Coffee intake was inversely associated with suicide in women
ACP J Club. 1996 Sept-Oct;125:47. doi:10.7326/ACPJC-1996-125-2-047
Kawachi I, Willett WC, Colditz GA, Stampfer MJ, Speizer FE. A prospective study of coffee drinking and suicide in women. Arch Intern Med. 1996 Mar 11;156:521-5.
To study the association between long-term coffee consumption and the risk for suicide in women.
10-year cohort analysis of women in the Nurses' Health Study.
Community-based study of registered nurses in the United States.
86 626 women who were 34 to 59 years of age in 1980 and who responded to mailed questionnaires every 2 years until 1990. Questionnaire items included medical history and food intake. Women were excluded who left ≥ 10 food items blank; had implausibly high or low food intake scores; did not address coffee consumption; or had a history of cancer, coronary heart disease, or stroke.

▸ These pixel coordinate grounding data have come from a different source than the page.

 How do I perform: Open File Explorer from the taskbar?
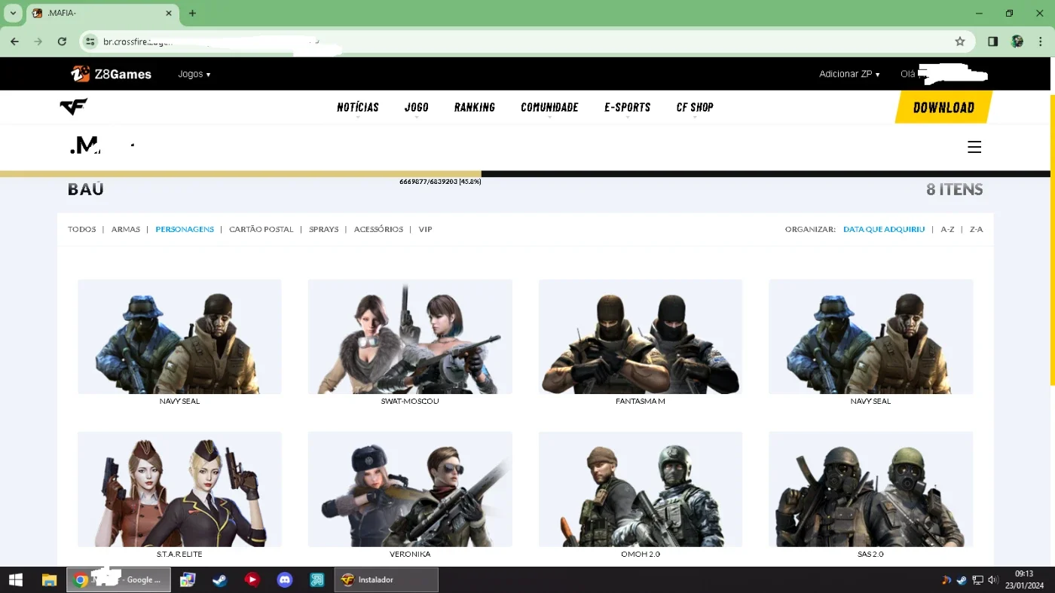49,580
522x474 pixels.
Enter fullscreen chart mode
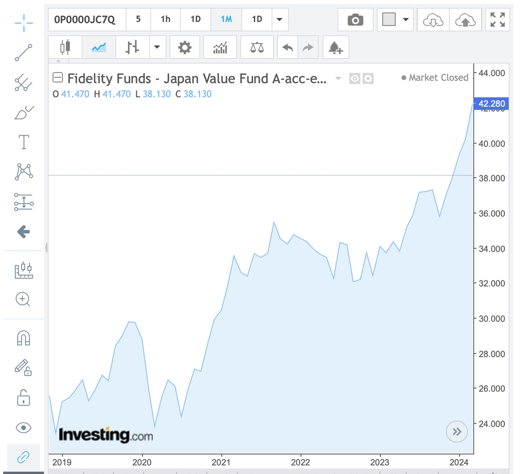click(x=498, y=19)
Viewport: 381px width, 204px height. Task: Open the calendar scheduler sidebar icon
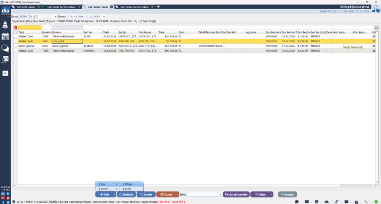(5, 36)
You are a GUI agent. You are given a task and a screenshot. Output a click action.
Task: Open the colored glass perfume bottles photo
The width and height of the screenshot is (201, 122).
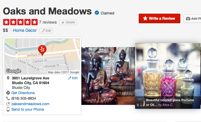tap(168, 76)
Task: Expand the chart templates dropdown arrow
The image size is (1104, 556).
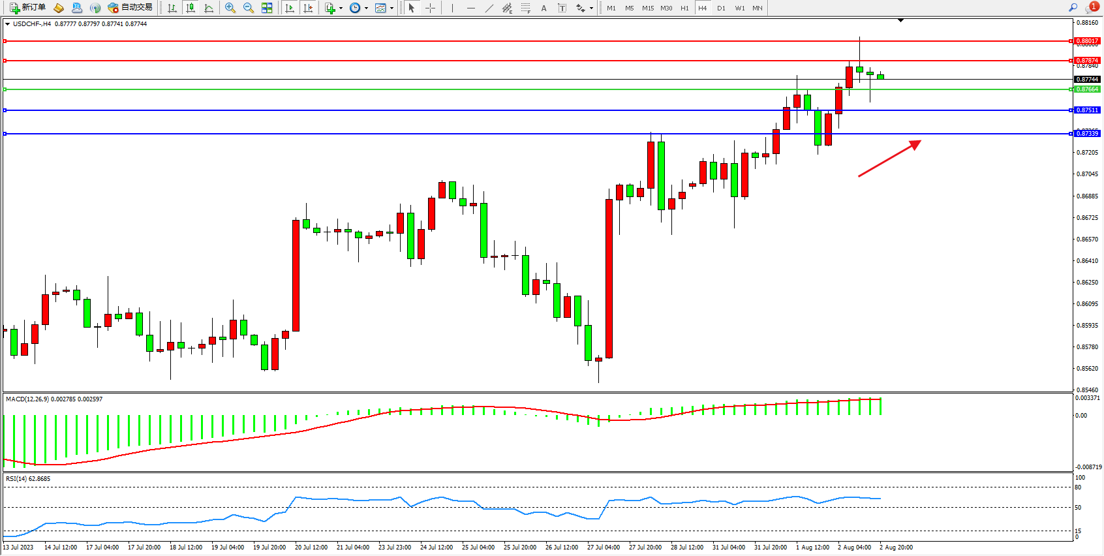Action: (x=391, y=8)
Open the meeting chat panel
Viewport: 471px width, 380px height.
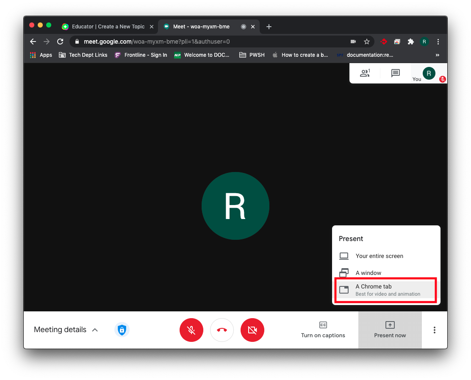[395, 73]
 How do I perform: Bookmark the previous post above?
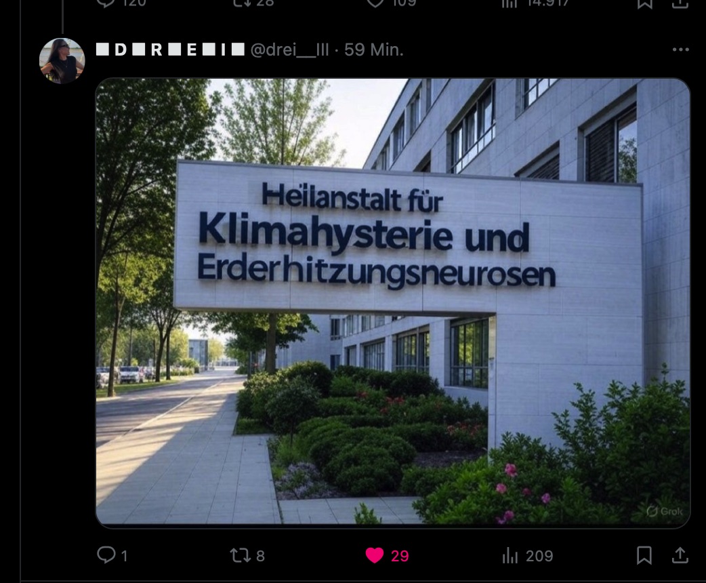click(644, 3)
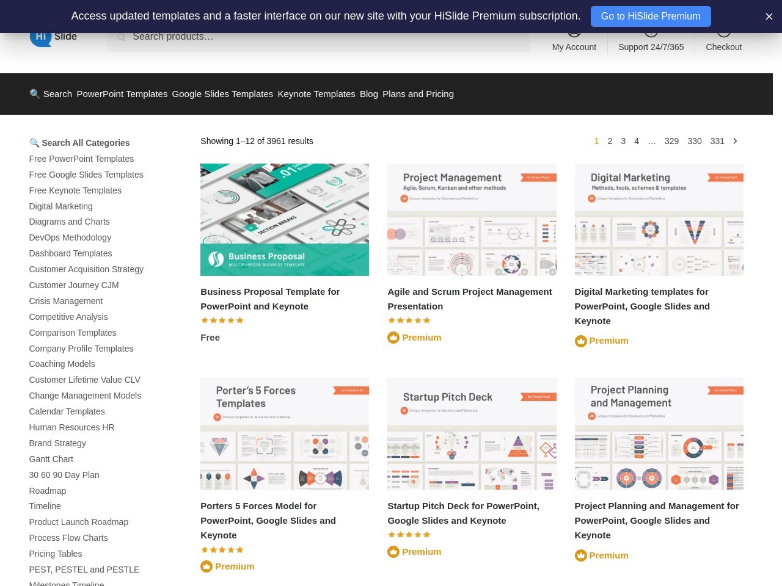Open Business Proposal template thumbnail
Viewport: 782px width, 586px height.
pos(285,220)
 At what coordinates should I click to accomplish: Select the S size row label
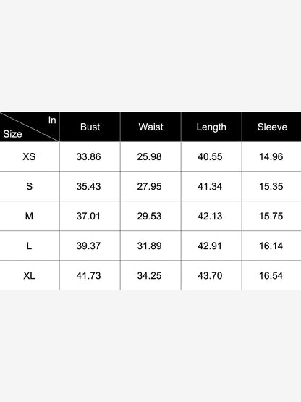click(29, 186)
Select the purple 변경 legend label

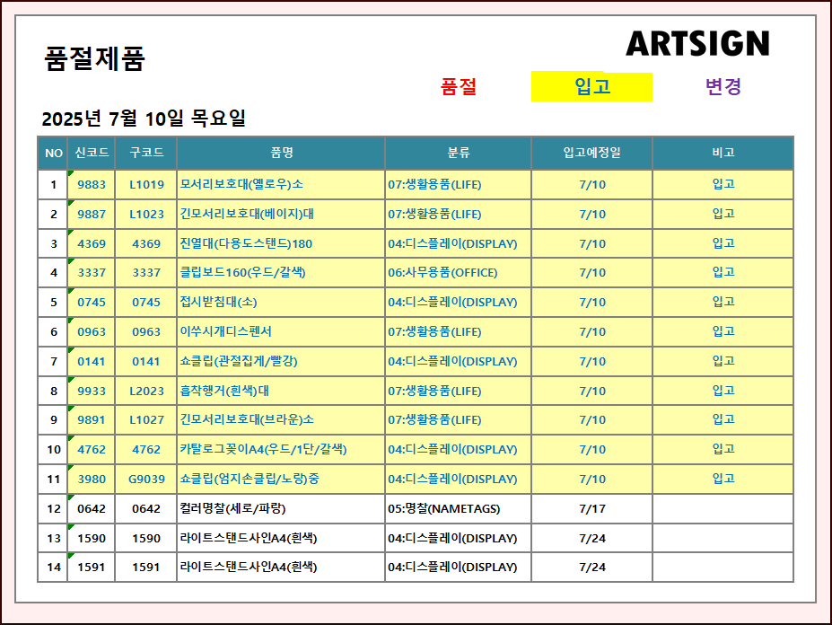(x=723, y=87)
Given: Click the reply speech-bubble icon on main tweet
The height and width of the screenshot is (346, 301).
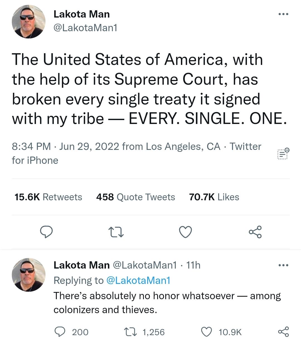Looking at the screenshot, I should (47, 232).
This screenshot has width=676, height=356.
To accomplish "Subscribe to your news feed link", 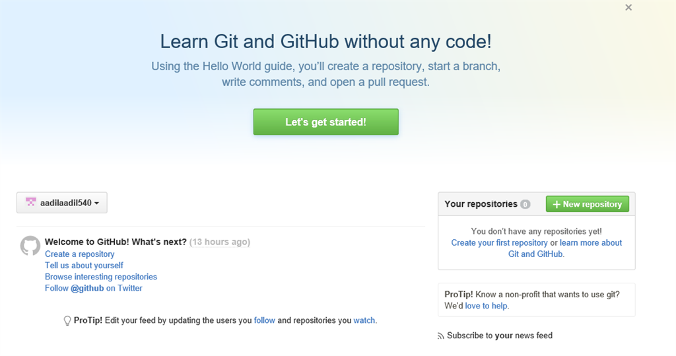I will (500, 336).
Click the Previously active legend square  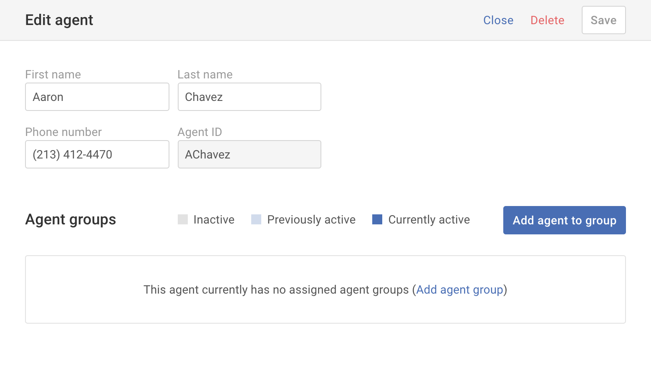255,219
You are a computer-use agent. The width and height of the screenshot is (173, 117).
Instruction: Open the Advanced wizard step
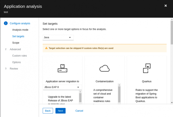click(x=15, y=49)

Assessment of risk factors
Consumption of caffeinated coffee was categorized as almost never, 1 to 3 cups/mo to 2 to 4 cups/wk, 5 to 6 cups/wk to 1 cup/d, 2 to 3 cups/d, and 4 to ≥ 6 cups/d. Risk factors included smoking status; alcohol intake; body mass index; marital status; history of angina, hypertension, diabetes mellitus, and hypercholesterolemia; tranquilizer use; stress at home and at work; and current work status.
Main outcome measure
Relative risk (RR) for suicide in relation to coffee consumption.
During 10 years of follow-up, 56 suicides occurred. Coffee drinkers, especially those with higher intake, had a lower risk for suicide than non-coffee drinkers. The age-adjusted RR for 2 to 3 cups/d was 0.34 (95% CI 0.17 to 0.68) and for 4 to ≥ 6 cups/d was 0.42 (CI 0.21 to 0.86, P for trend = 0.002). After adjustment for other risk factors, the inverse relation was maintained (RR for 4 to ≥ 6 cups/d was 0.28, CI 0.12 to 0.69, P for trend = 0.006). The multivariate RR for caffeine intake 3 690 mg/d was 0.33 (CI 0.13 to 0.87, P for trend = 0.002). No association was seen between tea intake and risk for suicide.
An inverse association existed between coffee intake and the risk for suicide in women.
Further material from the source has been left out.